Brother Roger R.I.P.

I spent most of the last week completing our house move to Cumbria - clearing the last of our things from the house in St Albans where my family have lived for 45 years was something of a major exercise.

As we returned to Cumbria after leaving the old house for the last time, I was horrified to learn on the radio that Brother Roger, founder of the Taize community, had been murdered a few days previously. He was 90 years old, and was stabbed to death during a service in front of 2,500 worshippers by a mentally disturbed woman.

Brother Roger founded the interdenominational Taize community in 1940 as a refuge from war. He was a protestant but worked to heal the divisions between churches of all denominations and was accepted by Catholics almost as one of themselves: at the funeral of Pope John Paul II he received communion in his wheelchair from the then Cardinal Ratzinger (now Pope Benedict.)

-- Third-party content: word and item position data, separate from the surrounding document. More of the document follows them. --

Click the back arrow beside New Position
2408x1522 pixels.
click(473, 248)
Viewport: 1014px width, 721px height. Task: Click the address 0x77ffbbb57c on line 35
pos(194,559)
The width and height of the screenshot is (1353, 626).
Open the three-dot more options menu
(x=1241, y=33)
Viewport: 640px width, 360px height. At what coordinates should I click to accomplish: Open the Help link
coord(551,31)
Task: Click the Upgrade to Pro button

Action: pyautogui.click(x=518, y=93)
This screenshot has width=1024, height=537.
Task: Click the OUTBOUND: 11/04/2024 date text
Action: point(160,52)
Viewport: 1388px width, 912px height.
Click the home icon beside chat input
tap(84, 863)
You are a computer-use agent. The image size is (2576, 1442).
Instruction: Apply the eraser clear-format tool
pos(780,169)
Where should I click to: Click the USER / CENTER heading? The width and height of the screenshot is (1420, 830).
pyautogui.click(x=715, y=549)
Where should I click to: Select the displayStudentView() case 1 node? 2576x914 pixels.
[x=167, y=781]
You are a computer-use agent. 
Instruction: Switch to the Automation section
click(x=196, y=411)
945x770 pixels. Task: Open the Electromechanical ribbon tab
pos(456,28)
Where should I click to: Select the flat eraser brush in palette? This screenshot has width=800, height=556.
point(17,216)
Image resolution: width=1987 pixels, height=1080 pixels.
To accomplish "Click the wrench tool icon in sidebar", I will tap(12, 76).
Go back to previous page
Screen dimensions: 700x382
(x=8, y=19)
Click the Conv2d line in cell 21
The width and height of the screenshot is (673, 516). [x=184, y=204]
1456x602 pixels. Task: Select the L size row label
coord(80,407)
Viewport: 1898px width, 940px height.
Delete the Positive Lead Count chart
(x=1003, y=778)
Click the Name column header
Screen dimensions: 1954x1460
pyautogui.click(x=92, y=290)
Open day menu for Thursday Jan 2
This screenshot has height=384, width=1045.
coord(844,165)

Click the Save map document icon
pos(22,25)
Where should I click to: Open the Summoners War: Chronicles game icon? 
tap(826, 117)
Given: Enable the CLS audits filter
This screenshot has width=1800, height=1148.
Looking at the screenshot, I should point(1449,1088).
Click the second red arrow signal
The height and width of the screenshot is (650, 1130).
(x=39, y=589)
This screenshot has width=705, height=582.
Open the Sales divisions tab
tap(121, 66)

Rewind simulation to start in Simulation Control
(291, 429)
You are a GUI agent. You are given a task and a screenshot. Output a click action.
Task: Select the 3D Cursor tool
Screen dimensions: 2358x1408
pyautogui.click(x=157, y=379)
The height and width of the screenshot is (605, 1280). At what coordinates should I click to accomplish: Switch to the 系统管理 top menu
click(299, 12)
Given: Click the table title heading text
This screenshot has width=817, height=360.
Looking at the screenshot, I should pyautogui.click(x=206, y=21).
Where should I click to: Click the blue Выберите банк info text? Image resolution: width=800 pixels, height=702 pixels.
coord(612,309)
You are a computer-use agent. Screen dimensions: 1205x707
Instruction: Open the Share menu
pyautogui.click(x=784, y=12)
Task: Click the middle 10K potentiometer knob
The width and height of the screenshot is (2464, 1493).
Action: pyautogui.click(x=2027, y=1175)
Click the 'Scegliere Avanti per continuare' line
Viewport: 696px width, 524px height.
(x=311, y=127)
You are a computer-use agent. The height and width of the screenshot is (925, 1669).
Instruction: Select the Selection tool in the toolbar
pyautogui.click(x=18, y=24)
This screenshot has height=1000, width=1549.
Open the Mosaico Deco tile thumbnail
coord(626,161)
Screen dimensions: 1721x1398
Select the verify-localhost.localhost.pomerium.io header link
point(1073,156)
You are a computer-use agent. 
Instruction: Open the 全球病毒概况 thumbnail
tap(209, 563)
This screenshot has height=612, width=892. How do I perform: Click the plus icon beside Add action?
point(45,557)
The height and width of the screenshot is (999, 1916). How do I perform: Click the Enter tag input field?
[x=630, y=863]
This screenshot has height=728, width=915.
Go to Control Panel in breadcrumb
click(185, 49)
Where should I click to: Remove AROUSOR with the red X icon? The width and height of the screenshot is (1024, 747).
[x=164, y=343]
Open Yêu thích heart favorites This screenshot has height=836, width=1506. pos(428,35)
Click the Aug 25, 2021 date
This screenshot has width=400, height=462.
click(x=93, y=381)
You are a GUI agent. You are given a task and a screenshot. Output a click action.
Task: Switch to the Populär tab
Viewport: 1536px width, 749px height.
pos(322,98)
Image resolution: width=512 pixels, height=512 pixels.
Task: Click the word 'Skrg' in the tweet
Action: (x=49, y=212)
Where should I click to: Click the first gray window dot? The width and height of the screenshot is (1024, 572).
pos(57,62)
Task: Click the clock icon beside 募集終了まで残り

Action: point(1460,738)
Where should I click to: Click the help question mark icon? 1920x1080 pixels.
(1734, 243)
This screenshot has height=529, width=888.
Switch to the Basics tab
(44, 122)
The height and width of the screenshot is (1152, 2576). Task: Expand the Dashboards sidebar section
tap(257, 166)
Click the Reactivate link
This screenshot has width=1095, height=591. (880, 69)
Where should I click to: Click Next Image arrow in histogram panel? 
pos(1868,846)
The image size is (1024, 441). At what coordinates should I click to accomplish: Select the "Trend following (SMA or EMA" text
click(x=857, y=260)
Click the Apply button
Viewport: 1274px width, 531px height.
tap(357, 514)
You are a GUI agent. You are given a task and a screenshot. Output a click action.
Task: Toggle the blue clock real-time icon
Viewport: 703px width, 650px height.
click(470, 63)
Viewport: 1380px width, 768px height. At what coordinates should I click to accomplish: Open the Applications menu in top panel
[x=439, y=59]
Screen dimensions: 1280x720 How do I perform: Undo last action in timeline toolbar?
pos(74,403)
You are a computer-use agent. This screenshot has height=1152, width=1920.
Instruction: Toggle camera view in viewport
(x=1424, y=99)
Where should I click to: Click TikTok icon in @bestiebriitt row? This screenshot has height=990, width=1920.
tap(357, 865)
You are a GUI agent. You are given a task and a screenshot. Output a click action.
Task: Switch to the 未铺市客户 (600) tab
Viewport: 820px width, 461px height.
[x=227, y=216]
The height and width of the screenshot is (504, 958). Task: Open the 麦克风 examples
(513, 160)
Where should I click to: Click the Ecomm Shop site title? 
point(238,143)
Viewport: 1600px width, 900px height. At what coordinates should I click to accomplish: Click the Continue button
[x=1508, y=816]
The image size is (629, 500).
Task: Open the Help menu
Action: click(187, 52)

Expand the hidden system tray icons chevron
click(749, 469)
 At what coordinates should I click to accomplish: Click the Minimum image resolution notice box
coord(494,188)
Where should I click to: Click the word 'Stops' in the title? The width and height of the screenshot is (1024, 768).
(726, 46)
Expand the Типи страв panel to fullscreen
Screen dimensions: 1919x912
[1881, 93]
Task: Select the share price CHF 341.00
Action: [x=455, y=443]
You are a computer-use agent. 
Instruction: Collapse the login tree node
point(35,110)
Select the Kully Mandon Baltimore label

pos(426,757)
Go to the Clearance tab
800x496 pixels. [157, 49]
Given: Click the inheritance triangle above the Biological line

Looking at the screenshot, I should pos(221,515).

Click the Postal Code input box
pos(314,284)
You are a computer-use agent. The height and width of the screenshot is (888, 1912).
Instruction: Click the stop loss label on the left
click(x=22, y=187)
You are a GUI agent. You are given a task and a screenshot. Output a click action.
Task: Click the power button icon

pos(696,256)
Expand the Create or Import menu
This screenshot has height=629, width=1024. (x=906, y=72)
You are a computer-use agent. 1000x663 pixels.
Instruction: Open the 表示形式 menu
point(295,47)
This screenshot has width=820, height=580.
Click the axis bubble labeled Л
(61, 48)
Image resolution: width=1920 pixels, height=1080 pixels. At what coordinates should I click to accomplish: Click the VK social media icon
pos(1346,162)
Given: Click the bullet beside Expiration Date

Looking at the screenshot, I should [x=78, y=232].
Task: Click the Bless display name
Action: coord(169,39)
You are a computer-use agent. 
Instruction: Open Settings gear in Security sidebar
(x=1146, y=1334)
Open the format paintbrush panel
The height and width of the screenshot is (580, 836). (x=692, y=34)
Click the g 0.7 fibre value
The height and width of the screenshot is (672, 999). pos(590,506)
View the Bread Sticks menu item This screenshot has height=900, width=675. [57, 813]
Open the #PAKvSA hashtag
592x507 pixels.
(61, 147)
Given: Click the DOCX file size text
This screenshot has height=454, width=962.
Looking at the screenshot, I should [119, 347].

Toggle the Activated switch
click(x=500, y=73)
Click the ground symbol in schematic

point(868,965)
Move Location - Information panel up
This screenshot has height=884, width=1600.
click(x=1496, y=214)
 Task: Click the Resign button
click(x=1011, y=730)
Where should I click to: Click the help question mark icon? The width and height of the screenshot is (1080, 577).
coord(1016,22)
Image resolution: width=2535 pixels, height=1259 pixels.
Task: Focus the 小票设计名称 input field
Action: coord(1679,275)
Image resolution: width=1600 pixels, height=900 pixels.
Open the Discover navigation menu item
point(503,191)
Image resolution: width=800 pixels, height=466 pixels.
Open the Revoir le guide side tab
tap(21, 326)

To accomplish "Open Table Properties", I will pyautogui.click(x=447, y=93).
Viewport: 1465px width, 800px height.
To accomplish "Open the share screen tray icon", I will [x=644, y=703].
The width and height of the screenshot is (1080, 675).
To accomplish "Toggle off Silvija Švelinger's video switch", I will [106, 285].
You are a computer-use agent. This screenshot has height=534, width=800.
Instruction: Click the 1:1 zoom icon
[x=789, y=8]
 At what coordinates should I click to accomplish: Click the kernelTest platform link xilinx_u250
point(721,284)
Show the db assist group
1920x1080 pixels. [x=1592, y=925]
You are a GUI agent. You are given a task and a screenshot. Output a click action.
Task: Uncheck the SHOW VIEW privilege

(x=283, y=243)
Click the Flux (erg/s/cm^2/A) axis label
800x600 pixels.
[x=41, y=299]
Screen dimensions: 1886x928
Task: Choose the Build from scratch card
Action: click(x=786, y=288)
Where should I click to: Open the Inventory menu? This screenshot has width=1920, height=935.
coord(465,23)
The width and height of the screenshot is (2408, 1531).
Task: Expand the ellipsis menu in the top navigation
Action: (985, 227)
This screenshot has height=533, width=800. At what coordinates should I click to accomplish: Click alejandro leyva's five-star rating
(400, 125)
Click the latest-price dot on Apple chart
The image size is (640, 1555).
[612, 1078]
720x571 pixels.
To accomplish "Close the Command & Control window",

A special tradition of prayer through singing which began at Taize has had a huge influence on many of the churches I have visited during the past two decades. In St Mary's Marshalswick where I sang in the choir
for many years, we had regular services in the Taize style once a month which were often very moving and attracted dozens of visitors from other churches in St Albans. St Mary's in Gosforth where my family usually worships since moving to Cumbria often includes a Taize chant in the communion music. Brother Roger himself once said that He who sings prays twice - once in the words and once in the music.

Sometimes when something terrible happens a strong religious faith can help you to deal with it, but there are other times when an evil event is real challenge to that faith - you ask yourself, "How can God allow
this ?" The senseless murder of a 90-year old man who had dedicated his life to peace, and and probably probably done more than any other person in the 20th century both to bring churches together and replenish the spiritual power of church music round the world, is one of those times.

At Brother Roger's funeral yesterday his successor, Brother Alois, prayed for forgiveness for the woman who killed him. "God of goodness, we ask you to forgive Luminita Solcan, who, in an act of wickedness,
ended the life of our Brother Roger," he said yesterday. "Like Christ on the cross, we say to you, 'Forgive her, for she knew not what she did."

That is quite typical of the forgiveness which Brother Roger exemplified in life, and which his death will have no power to end.